In questo senso il PGT può contribuire a determinare un apporto importante ed è quindi opportuno che favorisca un maggior riconoscimento della questione lavoro lanciando un forte segnale alla città di grande apertura per il mantenimento e la crescita delle attività imprenditoriali pubbliche e private nel contesto di scelte sostenibili con il territorio in primo luogo senza il consumo di suolo bene scarso e non riproducibile. È una questione politica rilevante, anche sotto l’aspetto della fiducia nella crescita, cercare di far intendere che su questo impegno l’amministrazione c’è e intende salvaguardare il lavoro, l’occupazione, il destino delle famiglie, dei giovani e delle donne.

In particolare dopo la dismissione delle produzioni manifatturiere impostate sul modello fordista c’è stato un ritardo nel riconoscere i processi socio economici che spontaneamente e a pioggia si sono riprodotti in città e pertanto occorre ricostruire lo spazio delle idee per condurle a sistema, potenziare e sviluppare sia il settore manifatturiero che le moderne produzioni riguardanti beni e servizi, economia della conoscenza e del sapere, il design e la moda, finanza, cultura, turismo e affari, non dimenticando le attività artigianali e commerciali il cui servizio di prossimità è essenziale per il loro ruolo rilevante di cucitura sociale.

Il PGT rappresenta una opportunità per la competitività e l’innovazione in un mercato nel quale si riconosca al lavoro un fondamento adeguato come fattore di risposta alla crisi, altrimenti di cosa stiamo parlando. Di immaginari numeri di residenti o di argomenti seri? Ma il lavoro non basta. Per vivere e sopravvivere occorre il rispetto della natura. “Si presta poca attenzione ai limiti che la natura pone allo sviluppo. Vi sono evidenze drammatiche sui rischi che l’ecosistema sta correndo, per il solo effetto di uno sviluppo economico che è ancora limitato a una parte del pianeta.”.(Thomas L.Friedman, Caldo, piatto e affollato, Mondadori, 2009).

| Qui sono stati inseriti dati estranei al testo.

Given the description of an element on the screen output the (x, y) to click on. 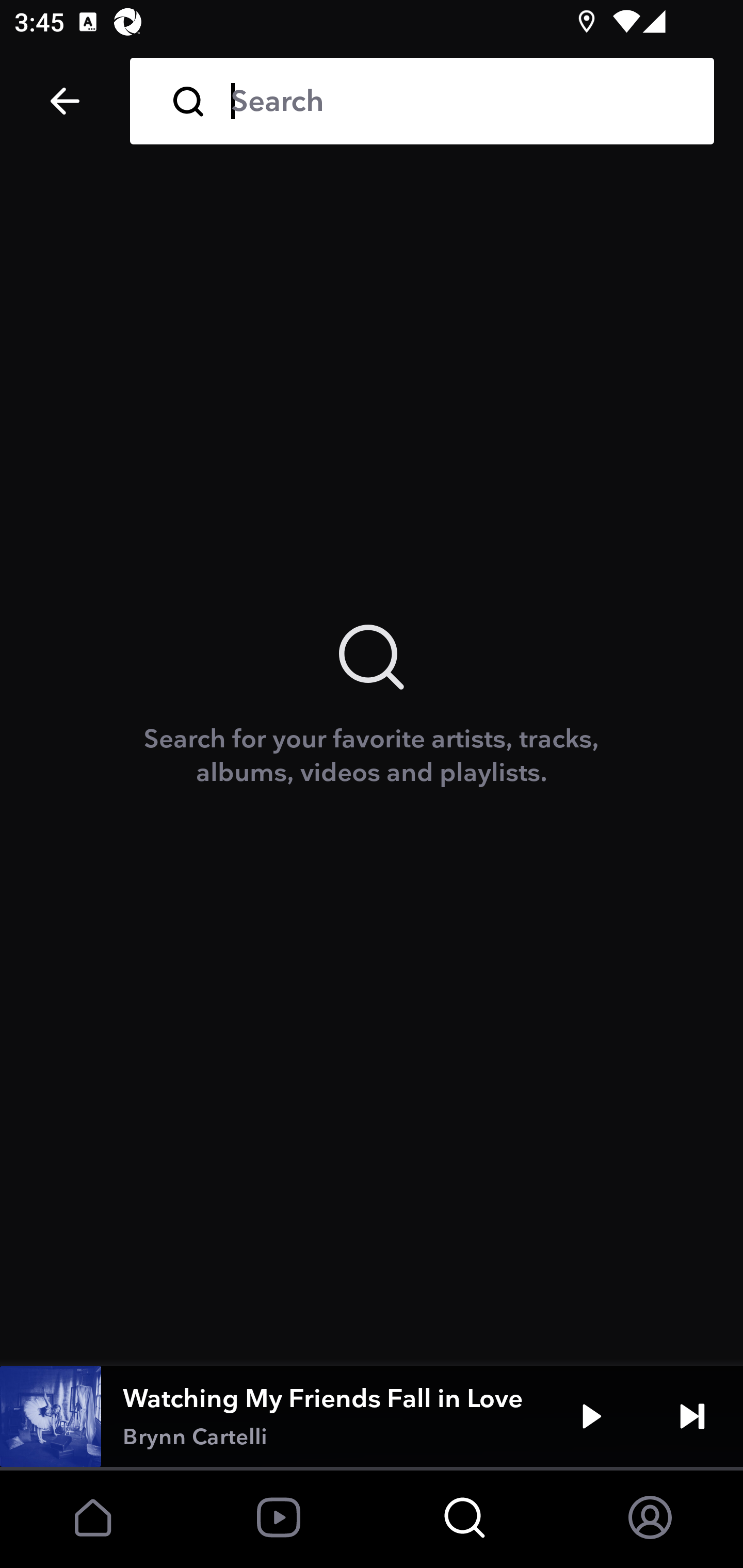
Search (457, 100)
Play (590, 1416)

È evidente che il territorio in questi ultimi vent’anni si è sviluppato a Milano caso per caso, area per area, avvallando operazioni immobiliari fondate solo sulla massima remunerazione degli interventi fuori da un impianto urbanistico concertato: valgano come brucianti esempi le trasformazioni delle aree industriali dismesse avvenute senza un disegno organico, la città riempita di edifici terziari rimasti vuoti, per tacere di pessime espansioni chiacchierate come il complesso ospedaliero mezzo condonato del San Raffaele (a proposito: l’ufficio condono è sempre affollato); questo è stato uno sviluppo disordinato spinto da leggi deregulation che hanno sostituito la pianificazione con atti dovuti autorizzando in pratica i singoli progetti a priori.

Occorre che le redini programmatiche degli interventi tornino in mano alla regia pubblica, sicuramente con una normativa meno vincolistica ma capace di respingere le sirene incantatrici che prefigurano quartieri da favole (appunto) e con l’obiettivo di guidare l’insieme dello sviluppo, non avendo solo come bussola la rendita fondiaria, azione privilegiata dalla vecchia Giunta. Quante feste e inaugurazioni si sono tenute a Santa Giulia? Quante paginate di mera propaganda? È questo il punto. Sviluppo in una città antropizzata non significa intensificare il ciclo del mattone massimizzando le potenzialità edificatorie, come era evidente nel precedente PGT adottato; così si accontenta una parte degli attori, quella già grassa di suo. Se così fosse che paesaggio urbano avrà di fronte agli occhi la gente tra vent’anni e come sarà definito: “Ecco la Milano di Pisapia”?

Il PGT modificato ha un senso se fa proprio il concetto di uno sviluppo inteso a favorire la sostenibilità sociale e ambientale. La sovrabbondanza di offerta, l’invenduto, gli edifici vuoti, inducano a sobrietà: si abbassino gli indici edificatori e si approvino buoni e normali progetti senza che l’edilizia sociale sia un alibi per allargarsi. Di più. La liberalizzazione delle destinazioni funzionali (purché fra loro compatibili) crea una concorrenza di mercato in cui soccombe l’uso del suolo meno redditizio e cioè in genere quello non dedicato alla libera residenza di lusso. Per rilanciare lo sviluppo occorre che si riservi al produttivo un proprio spazio d’azione anche con regole agevolate mirate allo scopo di attrarre investimenti e lavoro con l’obbiettivo di un programma inteso a marcare la priorità della crescita economica contro la crisi e la recessione.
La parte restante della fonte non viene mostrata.